Read through the records below and copy each line that uses the word "Expand".

■ Dataset entries ■
--

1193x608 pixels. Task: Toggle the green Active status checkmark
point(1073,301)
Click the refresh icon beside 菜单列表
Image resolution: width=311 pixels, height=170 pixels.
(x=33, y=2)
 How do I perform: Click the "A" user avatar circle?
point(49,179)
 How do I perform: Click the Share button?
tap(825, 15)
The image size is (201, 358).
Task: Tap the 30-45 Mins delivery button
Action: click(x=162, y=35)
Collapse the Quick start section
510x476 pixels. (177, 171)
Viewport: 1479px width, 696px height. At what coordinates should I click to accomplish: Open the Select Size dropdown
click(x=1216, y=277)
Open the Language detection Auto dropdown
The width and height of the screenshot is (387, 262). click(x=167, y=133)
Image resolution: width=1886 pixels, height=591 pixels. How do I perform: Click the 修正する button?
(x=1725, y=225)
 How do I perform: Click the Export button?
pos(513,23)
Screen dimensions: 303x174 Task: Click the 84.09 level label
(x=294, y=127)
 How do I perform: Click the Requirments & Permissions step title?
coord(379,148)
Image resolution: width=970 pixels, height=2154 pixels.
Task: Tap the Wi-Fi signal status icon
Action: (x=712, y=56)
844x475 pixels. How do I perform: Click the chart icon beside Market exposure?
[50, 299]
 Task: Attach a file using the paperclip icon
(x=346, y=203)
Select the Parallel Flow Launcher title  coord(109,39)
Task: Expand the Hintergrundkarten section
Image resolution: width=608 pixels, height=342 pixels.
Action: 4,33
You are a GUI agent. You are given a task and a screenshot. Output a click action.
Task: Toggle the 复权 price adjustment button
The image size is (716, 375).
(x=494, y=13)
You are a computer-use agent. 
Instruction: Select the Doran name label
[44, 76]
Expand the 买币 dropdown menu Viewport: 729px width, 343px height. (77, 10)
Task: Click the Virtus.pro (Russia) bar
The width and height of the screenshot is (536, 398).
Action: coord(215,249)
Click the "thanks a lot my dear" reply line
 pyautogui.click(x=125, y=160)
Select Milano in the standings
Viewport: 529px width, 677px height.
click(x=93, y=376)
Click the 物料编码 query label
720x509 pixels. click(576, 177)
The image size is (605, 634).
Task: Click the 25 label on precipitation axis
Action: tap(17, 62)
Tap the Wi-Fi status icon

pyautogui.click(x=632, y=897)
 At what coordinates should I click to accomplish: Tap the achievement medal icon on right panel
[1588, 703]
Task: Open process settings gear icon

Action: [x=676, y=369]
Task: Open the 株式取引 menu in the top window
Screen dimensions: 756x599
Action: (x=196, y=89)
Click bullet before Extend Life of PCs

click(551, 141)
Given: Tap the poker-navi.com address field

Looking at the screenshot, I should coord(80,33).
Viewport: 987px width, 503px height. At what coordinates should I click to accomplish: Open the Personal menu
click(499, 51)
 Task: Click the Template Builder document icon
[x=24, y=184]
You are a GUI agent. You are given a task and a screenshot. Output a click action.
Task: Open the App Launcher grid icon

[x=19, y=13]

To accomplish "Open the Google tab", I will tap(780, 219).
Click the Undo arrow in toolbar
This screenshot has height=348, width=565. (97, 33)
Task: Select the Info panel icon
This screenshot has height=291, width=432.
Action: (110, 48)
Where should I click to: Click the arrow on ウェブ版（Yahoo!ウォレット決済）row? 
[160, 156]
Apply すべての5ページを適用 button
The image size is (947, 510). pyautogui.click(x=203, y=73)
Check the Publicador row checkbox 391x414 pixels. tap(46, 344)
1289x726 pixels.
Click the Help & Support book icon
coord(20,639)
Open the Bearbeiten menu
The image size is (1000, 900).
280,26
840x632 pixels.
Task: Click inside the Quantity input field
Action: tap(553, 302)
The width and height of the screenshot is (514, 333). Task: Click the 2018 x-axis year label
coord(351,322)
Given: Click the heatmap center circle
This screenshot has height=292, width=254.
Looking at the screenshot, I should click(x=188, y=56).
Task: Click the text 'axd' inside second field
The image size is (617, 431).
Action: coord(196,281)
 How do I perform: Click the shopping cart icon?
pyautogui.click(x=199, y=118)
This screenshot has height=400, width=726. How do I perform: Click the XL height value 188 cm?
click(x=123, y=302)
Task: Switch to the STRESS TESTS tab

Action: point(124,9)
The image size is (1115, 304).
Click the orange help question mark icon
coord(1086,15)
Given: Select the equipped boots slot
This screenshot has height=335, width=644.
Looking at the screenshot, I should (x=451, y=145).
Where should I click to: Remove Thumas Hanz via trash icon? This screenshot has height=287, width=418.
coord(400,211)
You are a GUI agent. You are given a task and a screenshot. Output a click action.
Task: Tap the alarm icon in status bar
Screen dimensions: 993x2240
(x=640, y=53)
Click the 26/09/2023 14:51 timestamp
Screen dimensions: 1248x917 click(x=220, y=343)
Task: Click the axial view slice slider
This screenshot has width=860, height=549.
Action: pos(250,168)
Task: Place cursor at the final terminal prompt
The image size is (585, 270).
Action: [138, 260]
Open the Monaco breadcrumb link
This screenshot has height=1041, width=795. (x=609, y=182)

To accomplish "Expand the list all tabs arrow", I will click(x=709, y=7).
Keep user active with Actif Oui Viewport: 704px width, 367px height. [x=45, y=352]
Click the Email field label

--

■ SOLUTION FOR THIS EXERCISE ■
Task: Expand the Hintergrundkarten section
Expand the 买币 dropdown menu Viewport: 729px width, 343px height. (77, 10)
To accomplish "Expand the list all tabs arrow", I will click(x=709, y=7).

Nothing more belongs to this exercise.